**Page excerpt**.
::::

- Jaunsar-Bawar Location in Uttarakhand, India Jaunsar-Bawar Jaunsar-Bawar (India)
- Coordinates: 30°45′N 77°50′E﻿ / ﻿30.75°N 77.83°E
- Country: India
- State: Uttarakhand
- District: Dehradun
- Elevation: 2,118 m (6,949 ft)

Population (2011)
- • Total: 1 25 486

Languages
- • Official: Hindi
- • Native: Jaunsari
- Time zone: UTC+5:30 (IST)

= Jaunsar-Bawar =

Jaunsar-Bawar is a hilly region in Garhwal division of Uttarakhand, northern India. It is part of the Mahasu region. It is located in the north-west of Dehradun district, along the border with the state of Himachal Pradesh.

Ethnically, Jaunsar-Bawar comprises two regions, inhabited by the two predominant groups: Jaunsar, the lower half, while the snow-clad upper region is called Bawar, which includes, the 'Kharamba peak' (3084 m). Geographically adjacent, they are not very different from each other. The Bawar lies in the upper regions of the area. They are a unique community because they have remained cut off from the external world for centuries, leading to the retention of their unique culture and traditions, which have attracted historians, anthropologist and studies in ethnopharmacology to this region for over a century. There is a significant cultural shift from Garhwal region, as it is part of the cultural Mahasu region.

== Jaunsar-Bawar region ==
The Jaunsar-Bawar region, is a valley, spread over 1002 km^{2} and 398 villages (villages near Koti colony, Sahiya market Kalsi, Sakani, Kanbua and Kakadi), between 77.45' and 78.7'20" East to 30.31' and 31.3'3" North. It is defined in the east, by the river Yamuna and by river Tons in the west, the northern part comprises Uttarkashi district, and some parts of Himachal Pradesh, the Dehradun tehsil forms its southern periphery.

Modes of livelihood in this region are agriculture and animal husbandry, which in the upper region is mostly for self-sustenance, as merely 10 percent of cultivated area is irrigated. Milk, wool and meat are an integral part of the local economy.

==History==
Jaunsar-Bawar was a part of Sirmaur State at one point of time, which is now Sirmaur district in Himachal Pradesh.

In 1829, Jaunsar-Bawar was incorporated in Chakrata tehsil, prior to which it had been a part of Sirmaur State, until the British conquered it along with Dehradun after the 1814 war with the Gorkhas.

Before the establishment of British Indian Army cantonment in 1866, the entire area was known as Jaunsar-Bawar, and the name continued to be in popular use for the region, until the early 20th century. While Hindi is the official language of the area but the native language of the area is Jaunsari, a language of the Western Pahari group of Indo-Aryan languages, is spoken by most of the people of the region.

==Geography==
Traditionally, Jaunsar-Bawar region is known for its rich reserves of forested areas, in the high hills region, with trees of Deodar, Pine, and Spruce, made for it becoming an important destination for the timber even during the British period, when the logs were rolled down the slopes and floated on Yamuna river to Delhi. Gate system, time table based traffic diversion on one way hilly roads, which was there since the time of British, is now removed.

::::

**Provided material**.

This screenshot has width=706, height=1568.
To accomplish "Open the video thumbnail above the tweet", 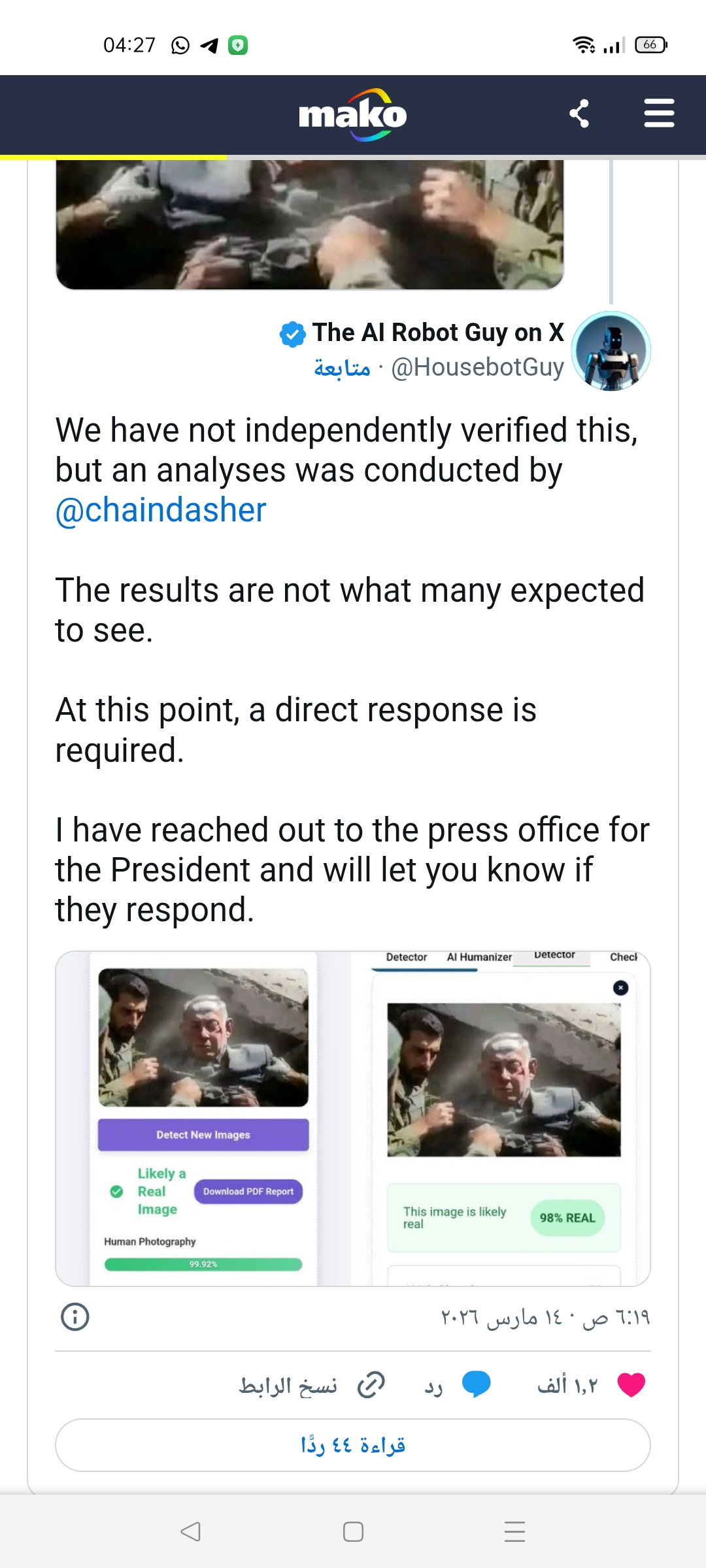I will [310, 223].

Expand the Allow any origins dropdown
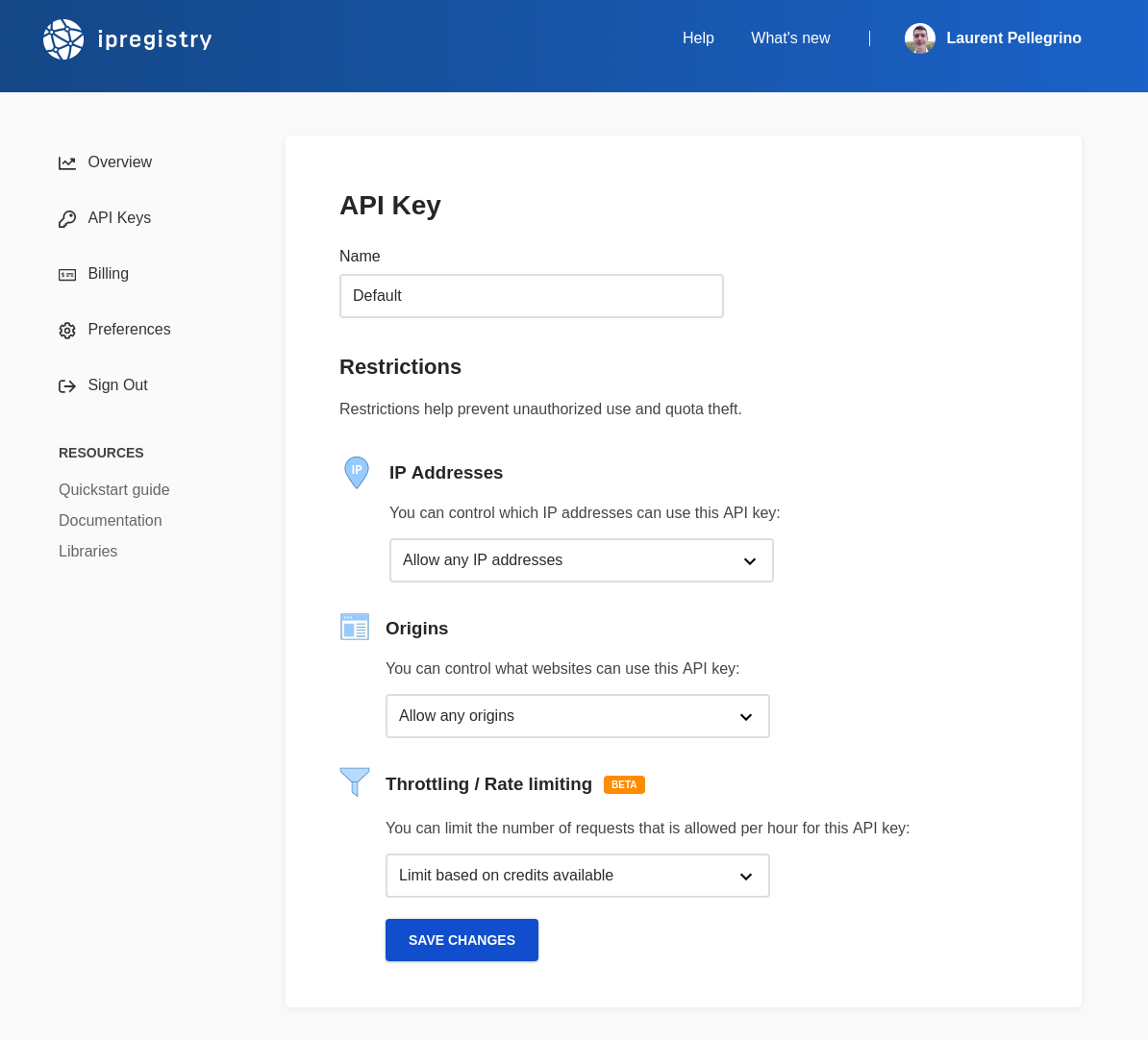(577, 716)
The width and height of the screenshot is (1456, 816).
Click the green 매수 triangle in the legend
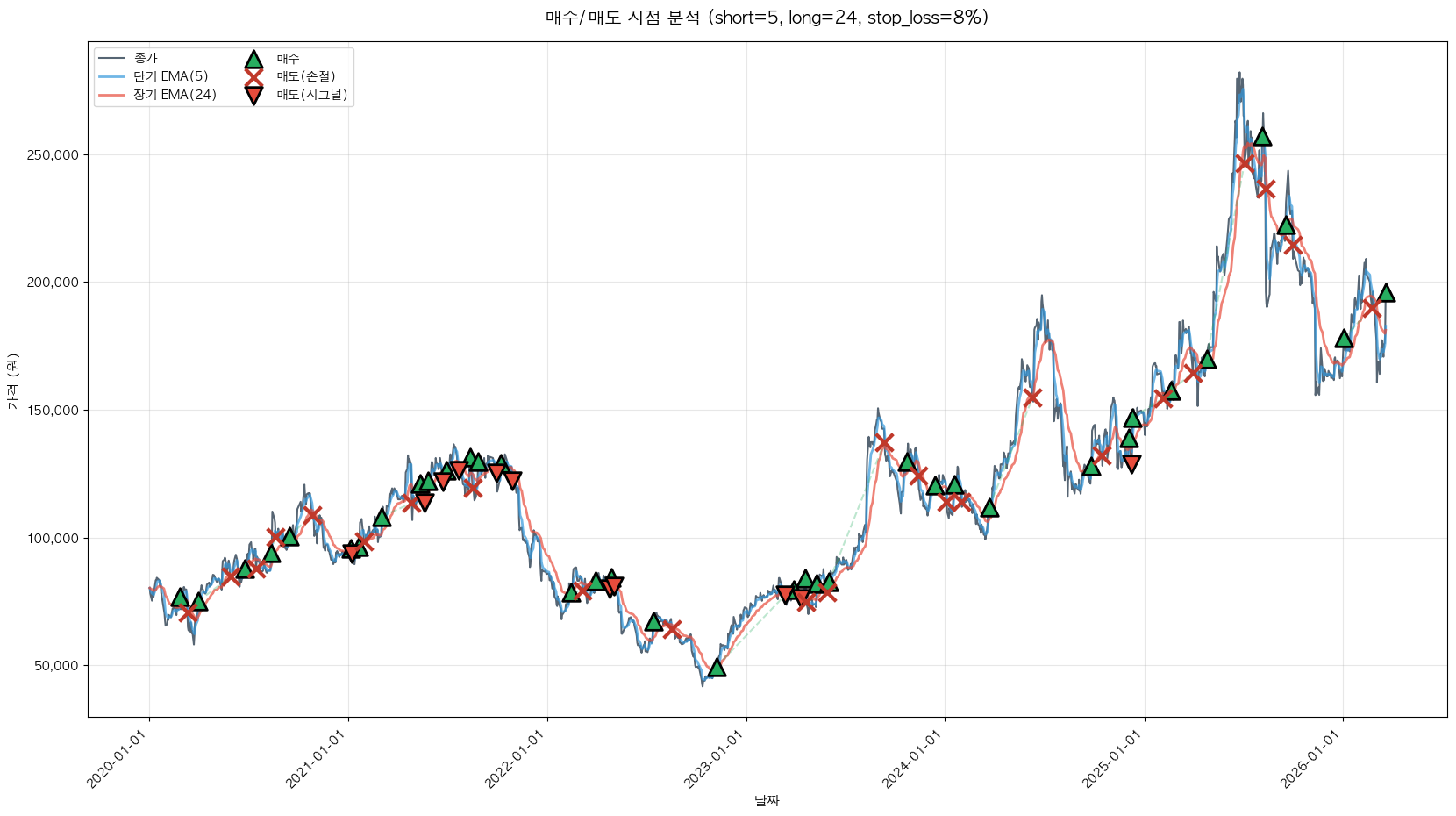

::::

Quote the passage of the Jaunsar-Bawar text between "- Jaunsar-Bawar Location" and "m (6,949 ft)", inclusive.

- Jaunsar-Bawar Location in Uttarakhand, India Jaunsar-Bawar Jaunsar-Bawar (India)
- Coordinates: 30°45′N 77°50′E﻿ / ﻿30.75°N 77.83°E
- Country: India
- State: Uttarakhand
- District: Dehradun
- Elevation: 2,118 m (6,949 ft)